FARRA:  We asked people what were some of their biggest fears or concerns, and these are some of the ones that we heard the most.  A lot of women are scared.  And they ask this question of their friends.  Do a lot of women poop during labor?

DR. CALHOUN:  Yes, they do. Partially because labor happens when it happens.  It doesn’t say, “Oh, have you gone poo yet?  And that’s when I should break my bag of water and go into labor?”  So it may just be where you are in life at that moment.  Also, folks know that in the 50s and 60s women used to get an enema on arrival to the labor and delivery unit.

FARRA:  Really?

DR. CALHOUN:  Yes.  So, I think that’s why people are worried about it.  And they’re kind of scared that their partner is gonna see them do this thing that usually doesn’t have an audience.  But, when you are pushing, if you poop that means you’re doing it right.  So we really encourage patients to poop.  If they are having a hard time pushing, that is the focus.  That is the same muscle that you use to try and open up and push your baby out.  So if you’re pooping that means that you’re doing it right.

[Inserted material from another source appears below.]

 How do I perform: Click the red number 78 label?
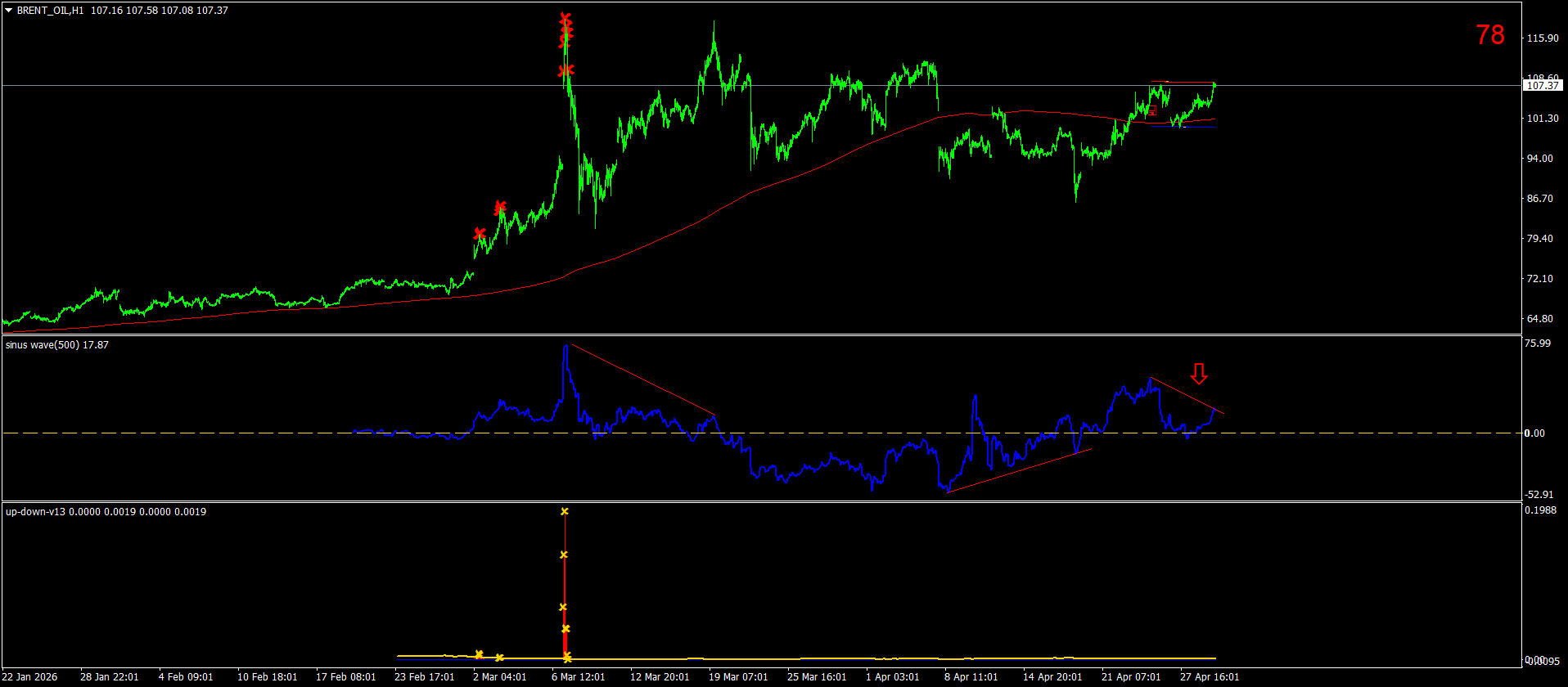(1489, 34)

FARRA:  Perfect.  Okay, so you should feel free, women, to poop.  And that means success.

DR. CALHOUN:  Correct.

FARRA:  Poop during labor.  Okay, there was concern about tearing.  And I know a lot of people have heard of episiotomies.  So let’s talk about, do you let people naturally tear?  Is that where people go now? Or are people still doing episiotomies?  And I guess we should say, what is an episiotomy?

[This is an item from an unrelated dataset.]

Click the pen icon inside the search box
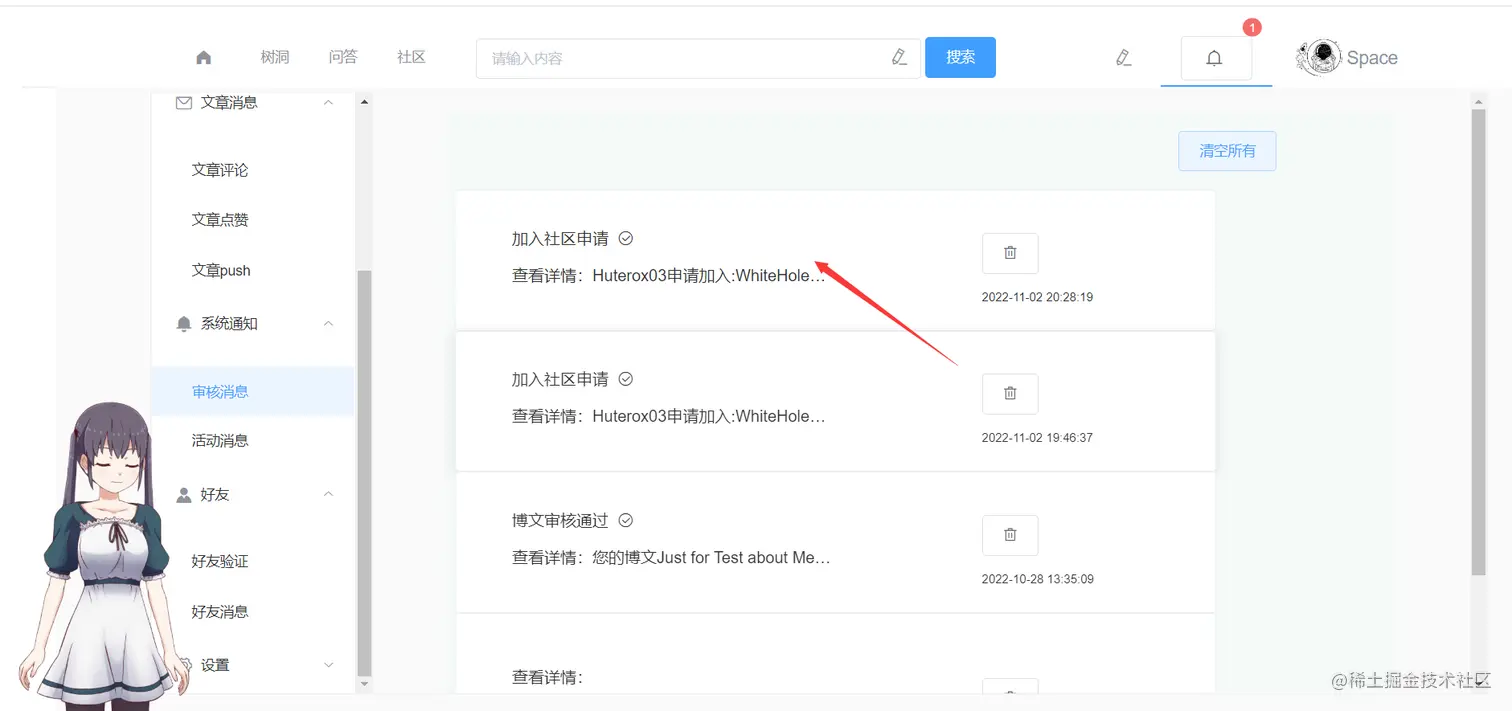The width and height of the screenshot is (1512, 711). (899, 57)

DR. CALHOUN:  An episiotomy is a small cut that’s made in the perineum to make increased space for delivery.  Now, that is one of the things for which there is good data.  And when people have an episiotomy, they’re more likely to have extensive tears than they are when they tear naturally.  So nothing is best.  But if you are going to tear, tearing naturally is much better than tearing along the lines of an episiotomy.

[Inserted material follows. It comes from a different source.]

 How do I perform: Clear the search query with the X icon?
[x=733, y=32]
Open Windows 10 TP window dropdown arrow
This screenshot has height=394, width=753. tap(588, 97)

FARRA:  We haven’t talked about birth plans.

DR. CALHOUN:  I think it’s great to have a birth plan, because it’s good to have an objective.  It’s good to say, “If everything goes just the way I want it to go, this is my vision.”  But it’s the folks who are really wedded to their birth plans who tend to have some of the least happy experiences because the babies don’t follow the manual.  The births don’t always go just the way you want them to go, so there has to be a degree of flexibility.  Also people feel bad about themselves sometimes when they feel like they haven’t been able to stick with their birth plan.  And I think that’s a very negative experience for families when this is an incredibly special thing that’s happening.  So I definitely encourage my patients to make a birth plan, but also to keep it in perspective that our number one goal is healthy baby, healthy momma, and that whatever it takes to get there we will walk with you on this journey.  And our number one priority is your safety.  But right after that it’s making it the best birth experience possible.

FARRA:  And it’s preparation, right, because your kids after that will never do what you want them to do either.

DR. CALHOUN:  That is correct.  It’s your first lesson in parenting!

FARRA:  All right.  Well, I think that wraps it up.  So hopefully ladies as you’re getting ready to push or deliver your little bundles this helpful information.  Thanks so much for joining us.

DR. CALHOUN:  Thanks for having me.


This show is for educational purposes only. If you have specific health concerns, you are encouraged to address those with your personal doctor. And as always, if you’re having a health emergency, please call 9-1-1 or go to the nearest emergency department.